Below are records; transcribe each one exactly.

.....

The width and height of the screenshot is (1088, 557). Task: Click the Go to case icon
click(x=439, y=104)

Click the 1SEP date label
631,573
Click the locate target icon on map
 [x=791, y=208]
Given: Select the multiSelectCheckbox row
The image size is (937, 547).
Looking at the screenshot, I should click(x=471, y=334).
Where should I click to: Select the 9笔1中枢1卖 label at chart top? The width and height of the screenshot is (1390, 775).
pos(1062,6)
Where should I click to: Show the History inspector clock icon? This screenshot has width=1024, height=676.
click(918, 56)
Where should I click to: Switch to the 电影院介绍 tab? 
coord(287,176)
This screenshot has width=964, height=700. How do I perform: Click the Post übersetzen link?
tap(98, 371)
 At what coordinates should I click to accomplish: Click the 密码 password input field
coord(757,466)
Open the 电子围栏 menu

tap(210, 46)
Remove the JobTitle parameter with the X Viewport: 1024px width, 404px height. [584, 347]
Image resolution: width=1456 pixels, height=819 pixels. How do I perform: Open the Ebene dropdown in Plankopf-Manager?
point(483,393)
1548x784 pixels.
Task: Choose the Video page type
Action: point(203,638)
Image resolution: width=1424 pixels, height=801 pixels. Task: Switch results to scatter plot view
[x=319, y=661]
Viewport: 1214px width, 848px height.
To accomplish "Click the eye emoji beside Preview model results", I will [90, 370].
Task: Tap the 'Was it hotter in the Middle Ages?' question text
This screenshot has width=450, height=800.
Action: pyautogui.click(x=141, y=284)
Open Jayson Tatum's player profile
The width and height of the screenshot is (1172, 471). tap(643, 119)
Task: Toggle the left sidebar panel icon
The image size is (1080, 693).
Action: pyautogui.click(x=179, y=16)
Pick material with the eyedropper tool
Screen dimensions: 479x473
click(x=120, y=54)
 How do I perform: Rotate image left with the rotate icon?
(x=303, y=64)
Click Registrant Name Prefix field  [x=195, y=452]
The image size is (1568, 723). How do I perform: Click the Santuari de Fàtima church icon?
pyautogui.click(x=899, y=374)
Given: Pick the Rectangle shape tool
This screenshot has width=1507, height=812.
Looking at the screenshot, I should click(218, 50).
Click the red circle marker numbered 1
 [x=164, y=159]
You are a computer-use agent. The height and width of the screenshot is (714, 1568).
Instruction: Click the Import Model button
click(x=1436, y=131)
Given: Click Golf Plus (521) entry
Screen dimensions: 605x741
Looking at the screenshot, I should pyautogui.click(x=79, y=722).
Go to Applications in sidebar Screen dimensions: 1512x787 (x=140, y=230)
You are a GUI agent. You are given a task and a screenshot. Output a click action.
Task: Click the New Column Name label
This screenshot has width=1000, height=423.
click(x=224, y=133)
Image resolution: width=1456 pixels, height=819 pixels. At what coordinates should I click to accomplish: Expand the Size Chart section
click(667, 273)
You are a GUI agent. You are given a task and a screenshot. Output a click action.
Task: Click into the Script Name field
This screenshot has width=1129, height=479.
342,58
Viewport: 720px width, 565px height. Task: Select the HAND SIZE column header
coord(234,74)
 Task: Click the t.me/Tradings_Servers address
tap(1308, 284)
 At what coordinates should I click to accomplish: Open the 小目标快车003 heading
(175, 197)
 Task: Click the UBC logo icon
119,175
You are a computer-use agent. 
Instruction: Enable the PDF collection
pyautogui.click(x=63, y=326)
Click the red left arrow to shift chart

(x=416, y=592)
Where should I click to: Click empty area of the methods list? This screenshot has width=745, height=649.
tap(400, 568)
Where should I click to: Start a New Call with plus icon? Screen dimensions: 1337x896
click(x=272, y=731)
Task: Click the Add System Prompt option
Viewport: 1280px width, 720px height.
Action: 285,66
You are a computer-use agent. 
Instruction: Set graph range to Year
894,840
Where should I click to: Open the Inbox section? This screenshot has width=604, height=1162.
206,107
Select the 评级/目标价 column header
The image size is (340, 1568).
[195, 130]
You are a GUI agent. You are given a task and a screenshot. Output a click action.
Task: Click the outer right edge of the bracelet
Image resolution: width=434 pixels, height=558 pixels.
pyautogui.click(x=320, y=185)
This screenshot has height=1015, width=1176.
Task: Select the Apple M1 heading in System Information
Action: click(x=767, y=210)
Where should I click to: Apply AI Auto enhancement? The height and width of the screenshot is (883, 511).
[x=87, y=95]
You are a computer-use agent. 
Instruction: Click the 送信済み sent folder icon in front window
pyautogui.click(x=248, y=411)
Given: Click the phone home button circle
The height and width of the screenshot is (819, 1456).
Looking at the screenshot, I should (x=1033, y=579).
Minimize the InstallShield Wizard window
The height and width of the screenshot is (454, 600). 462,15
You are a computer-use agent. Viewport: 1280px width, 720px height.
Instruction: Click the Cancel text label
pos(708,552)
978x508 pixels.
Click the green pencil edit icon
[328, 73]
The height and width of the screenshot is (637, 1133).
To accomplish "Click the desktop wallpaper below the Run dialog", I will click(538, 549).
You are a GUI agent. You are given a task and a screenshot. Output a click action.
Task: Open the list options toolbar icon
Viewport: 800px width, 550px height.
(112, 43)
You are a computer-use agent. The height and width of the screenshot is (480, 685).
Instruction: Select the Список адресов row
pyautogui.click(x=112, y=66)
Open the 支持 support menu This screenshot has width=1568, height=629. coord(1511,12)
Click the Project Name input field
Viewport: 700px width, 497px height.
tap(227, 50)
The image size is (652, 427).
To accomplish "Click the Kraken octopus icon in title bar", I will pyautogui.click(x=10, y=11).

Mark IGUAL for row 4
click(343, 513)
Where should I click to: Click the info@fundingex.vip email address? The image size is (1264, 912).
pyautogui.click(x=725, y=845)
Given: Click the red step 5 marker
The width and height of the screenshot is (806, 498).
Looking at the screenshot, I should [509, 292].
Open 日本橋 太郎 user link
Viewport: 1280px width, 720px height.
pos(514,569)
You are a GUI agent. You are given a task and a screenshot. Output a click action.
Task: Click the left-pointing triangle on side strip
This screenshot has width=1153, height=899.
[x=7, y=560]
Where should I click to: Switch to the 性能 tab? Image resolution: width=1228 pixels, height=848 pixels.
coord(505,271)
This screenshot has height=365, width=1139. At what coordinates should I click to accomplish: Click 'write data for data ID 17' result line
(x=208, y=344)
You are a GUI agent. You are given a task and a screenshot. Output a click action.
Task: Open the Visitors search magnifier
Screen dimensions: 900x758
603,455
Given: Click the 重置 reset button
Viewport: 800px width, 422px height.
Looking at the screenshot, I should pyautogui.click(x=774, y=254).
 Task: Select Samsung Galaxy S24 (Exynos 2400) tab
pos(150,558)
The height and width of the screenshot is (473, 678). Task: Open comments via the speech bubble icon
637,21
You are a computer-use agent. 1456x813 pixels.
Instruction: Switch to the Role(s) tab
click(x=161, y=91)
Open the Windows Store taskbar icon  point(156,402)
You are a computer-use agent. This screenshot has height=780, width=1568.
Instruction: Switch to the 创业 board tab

.....

## WRITTEN ANSWER
The width and height of the screenshot is (1088, 557). Task: Click the Go to case icon
click(x=439, y=104)

Click the 1SEP date label
631,573
Click the locate target icon on map
 [x=791, y=208]
Given: Select the multiSelectCheckbox row
The image size is (937, 547).
Looking at the screenshot, I should click(x=471, y=334).
Where should I click to: Select the 9笔1中枢1卖 label at chart top? The width and height of the screenshot is (1390, 775).
pos(1062,6)
Where should I click to: Show the History inspector clock icon? This screenshot has width=1024, height=676.
click(918, 56)
Where should I click to: Switch to the 电影院介绍 tab? 
coord(287,176)
This screenshot has width=964, height=700. How do I perform: Click the Post übersetzen link?
tap(98, 371)
 At what coordinates should I click to accomplish: Click the 密码 password input field
coord(757,466)
Open the 电子围栏 menu

tap(210, 46)
Remove the JobTitle parameter with the X Viewport: 1024px width, 404px height. [584, 347]
Image resolution: width=1456 pixels, height=819 pixels. How do I perform: Open the Ebene dropdown in Plankopf-Manager?
point(483,393)
1548x784 pixels.
Task: Choose the Video page type
Action: point(203,638)
Image resolution: width=1424 pixels, height=801 pixels. Task: Switch results to scatter plot view
[x=319, y=661]
Viewport: 1214px width, 848px height.
To accomplish "Click the eye emoji beside Preview model results", I will [90, 370].
Task: Tap the 'Was it hotter in the Middle Ages?' question text
This screenshot has width=450, height=800.
Action: pyautogui.click(x=141, y=284)
Open Jayson Tatum's player profile
The width and height of the screenshot is (1172, 471). tap(643, 119)
Task: Toggle the left sidebar panel icon
The image size is (1080, 693).
Action: pyautogui.click(x=179, y=16)
Pick material with the eyedropper tool
Screen dimensions: 479x473
click(x=120, y=54)
 How do I perform: Rotate image left with the rotate icon?
(x=303, y=64)
Click Registrant Name Prefix field  [x=195, y=452]
The image size is (1568, 723). How do I perform: Click the Santuari de Fàtima church icon?
pyautogui.click(x=899, y=374)
Given: Pick the Rectangle shape tool
This screenshot has width=1507, height=812.
Looking at the screenshot, I should click(218, 50).
Click the red circle marker numbered 1
 [x=164, y=159]
You are a computer-use agent. The height and width of the screenshot is (714, 1568).
Instruction: Click the Import Model button
click(x=1436, y=131)
Given: Click Golf Plus (521) entry
Screen dimensions: 605x741
Looking at the screenshot, I should pyautogui.click(x=79, y=722).
Go to Applications in sidebar Screen dimensions: 1512x787 (x=140, y=230)
You are a GUI agent. You are given a task and a screenshot. Output a click action.
Task: Click the New Column Name label
This screenshot has width=1000, height=423.
click(x=224, y=133)
Image resolution: width=1456 pixels, height=819 pixels. At what coordinates should I click to accomplish: Expand the Size Chart section
click(667, 273)
You are a GUI agent. You are given a task and a screenshot. Output a click action.
Task: Click into the Script Name field
This screenshot has width=1129, height=479.
342,58
Viewport: 720px width, 565px height. Task: Select the HAND SIZE column header
coord(234,74)
 Task: Click the t.me/Tradings_Servers address
tap(1308, 284)
 At what coordinates should I click to accomplish: Open the 小目标快车003 heading
(175, 197)
 Task: Click the UBC logo icon
119,175
You are a computer-use agent. 
Instruction: Enable the PDF collection
pyautogui.click(x=63, y=326)
Click the red left arrow to shift chart

(x=416, y=592)
Where should I click to: Click empty area of the methods list? This screenshot has width=745, height=649.
tap(400, 568)
Where should I click to: Start a New Call with plus icon? Screen dimensions: 1337x896
click(x=272, y=731)
Task: Click the Add System Prompt option
Viewport: 1280px width, 720px height.
Action: 285,66
You are a computer-use agent. 
Instruction: Set graph range to Year
894,840
Where should I click to: Open the Inbox section? This screenshot has width=604, height=1162.
206,107
Select the 评级/目标价 column header
The image size is (340, 1568).
[195, 130]
You are a GUI agent. You are given a task and a screenshot. Output a click action.
Task: Click the outer right edge of the bracelet
Image resolution: width=434 pixels, height=558 pixels.
pyautogui.click(x=320, y=185)
This screenshot has height=1015, width=1176.
Task: Select the Apple M1 heading in System Information
Action: click(x=767, y=210)
Where should I click to: Apply AI Auto enhancement? The height and width of the screenshot is (883, 511).
[x=87, y=95]
You are a computer-use agent. 
Instruction: Click the 送信済み sent folder icon in front window
pyautogui.click(x=248, y=411)
Given: Click the phone home button circle
The height and width of the screenshot is (819, 1456).
Looking at the screenshot, I should (x=1033, y=579).
Minimize the InstallShield Wizard window
The height and width of the screenshot is (454, 600). 462,15
You are a computer-use agent. Viewport: 1280px width, 720px height.
Instruction: Click the Cancel text label
pos(708,552)
978x508 pixels.
Click the green pencil edit icon
[328, 73]
The height and width of the screenshot is (637, 1133).
To accomplish "Click the desktop wallpaper below the Run dialog", I will click(538, 549).
You are a GUI agent. You are given a task and a screenshot. Output a click action.
Task: Open the list options toolbar icon
Viewport: 800px width, 550px height.
(112, 43)
You are a computer-use agent. The height and width of the screenshot is (480, 685).
Instruction: Select the Список адресов row
pyautogui.click(x=112, y=66)
Open the 支持 support menu This screenshot has width=1568, height=629. coord(1511,12)
Click the Project Name input field
Viewport: 700px width, 497px height.
tap(227, 50)
The image size is (652, 427).
To accomplish "Click the Kraken octopus icon in title bar", I will pyautogui.click(x=10, y=11).

Mark IGUAL for row 4
click(343, 513)
Where should I click to: Click the info@fundingex.vip email address? The image size is (1264, 912).
pyautogui.click(x=725, y=845)
Given: Click the red step 5 marker
The width and height of the screenshot is (806, 498).
Looking at the screenshot, I should [509, 292].
Open 日本橋 太郎 user link
Viewport: 1280px width, 720px height.
pos(514,569)
You are a GUI agent. You are given a task and a screenshot. Output a click action.
Task: Click the left-pointing triangle on side strip
This screenshot has width=1153, height=899.
[x=7, y=560]
Where should I click to: Switch to the 性能 tab? Image resolution: width=1228 pixels, height=848 pixels.
coord(505,271)
This screenshot has height=365, width=1139. At what coordinates should I click to accomplish: Click 'write data for data ID 17' result line
(x=208, y=344)
You are a GUI agent. You are given a task and a screenshot. Output a click action.
Task: Open the Visitors search magnifier
Screen dimensions: 900x758
603,455
Given: Click the 重置 reset button
Viewport: 800px width, 422px height.
Looking at the screenshot, I should pyautogui.click(x=774, y=254).
 Task: Select Samsung Galaxy S24 (Exynos 2400) tab
pos(150,558)
The height and width of the screenshot is (473, 678). Task: Open comments via the speech bubble icon
637,21
You are a computer-use agent. 1456x813 pixels.
Instruction: Switch to the Role(s) tab
click(x=161, y=91)
Open the Windows Store taskbar icon  point(156,402)
You are a computer-use agent. This screenshot has height=780, width=1568.
Instruction: Switch to the 创业 board tab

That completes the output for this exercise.